A una quarantina di giorni dalle elezioni di medio termine, e a primarie chiuse, è tempo di un primo (parzialissimo) bilancio. A giudicare dalla stampa di cui gode, il movimento dei “Tea Party” va a gonfie vele. Mai, infatti, si è visto un simile ciclone di attacchi, improperi, persino insulti. Segno che i “Tea Party” colgono nel segno.

Ora, che sono così capiti negli Stati Uniti è abbastanza ovvio. Il movimento sta letteralmente mettendo in crisi ogni semplicistica received notion in campo politico, sta scompaginando i déjà vu di cui vive certa politologia, sta rimescolando tutte le carte con una determinazione e una rapidità che nessuno aveva previsto. Il concetto stesso di bipartitismo dovrà essere, in quel Paese, completamente riveduto.

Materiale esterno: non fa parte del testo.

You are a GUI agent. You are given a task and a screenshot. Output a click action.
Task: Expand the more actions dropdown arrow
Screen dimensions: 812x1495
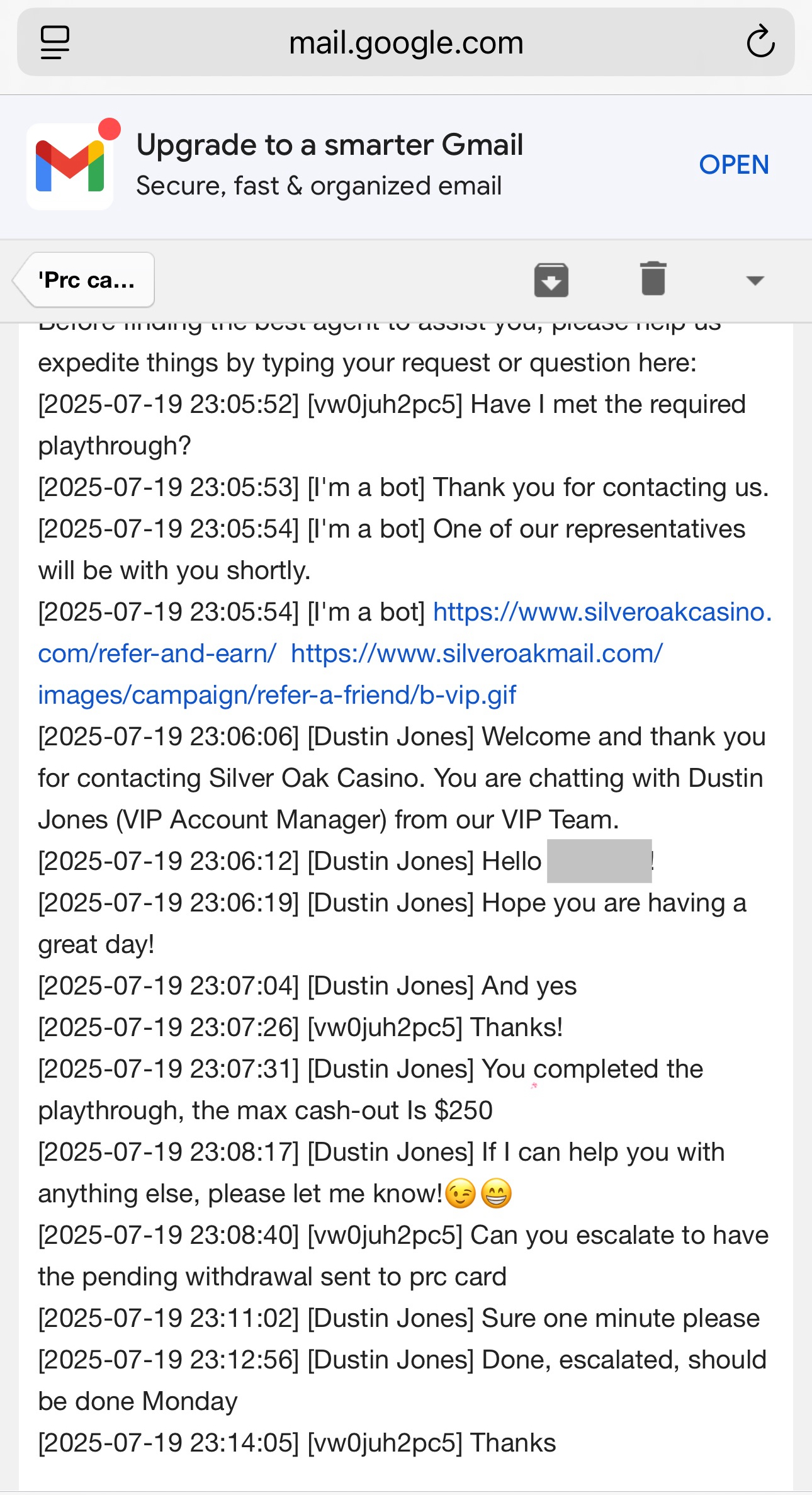755,280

Il Partito Repubblicano ne è ormai quotidianamente messo alle corde e il Partito Democratico si sta scontrando con un avversario che è potenzialmente in grado di seppellirne sotto metri di terra utopie e danni. Soprattutto il movimento sta giocando in prima persona le idee più politicamente scorrette che vi siano e lo fa con un candore disarmante le legioni di cinici che appestano il mondo.

Ma che la caccia mass-mediatica ai “Tea Party” si sia scatenata in modo trasversale, bipartisan e rabbioso pure in Italia è cosa meno scontata. Per mesi la stampa nostrana ha descritto i “Tea Party” come un fenomeno libertario di pura rivolta fiscale (come se di per sé si trattasse di un’onta…), un movimento estremista motivato solo da interessi di bottega e da tornaconto personale. Poi, anche se non si è mai capito quale film stesse prima vedendo, quella stessa stampa ha improvvisamente mutato registro gridando all’“integralismo”. Di colpo i “Tea Party” sono cioè divenuti l’antro dei bigotti che rischiano di mandare all’aria tutto in nome di convincimenti improponibili e “medioevali”. Curioso. Curioso, ma tipico della nostra stampa disinformante e dei suoi lettori dalla memoria inesistente.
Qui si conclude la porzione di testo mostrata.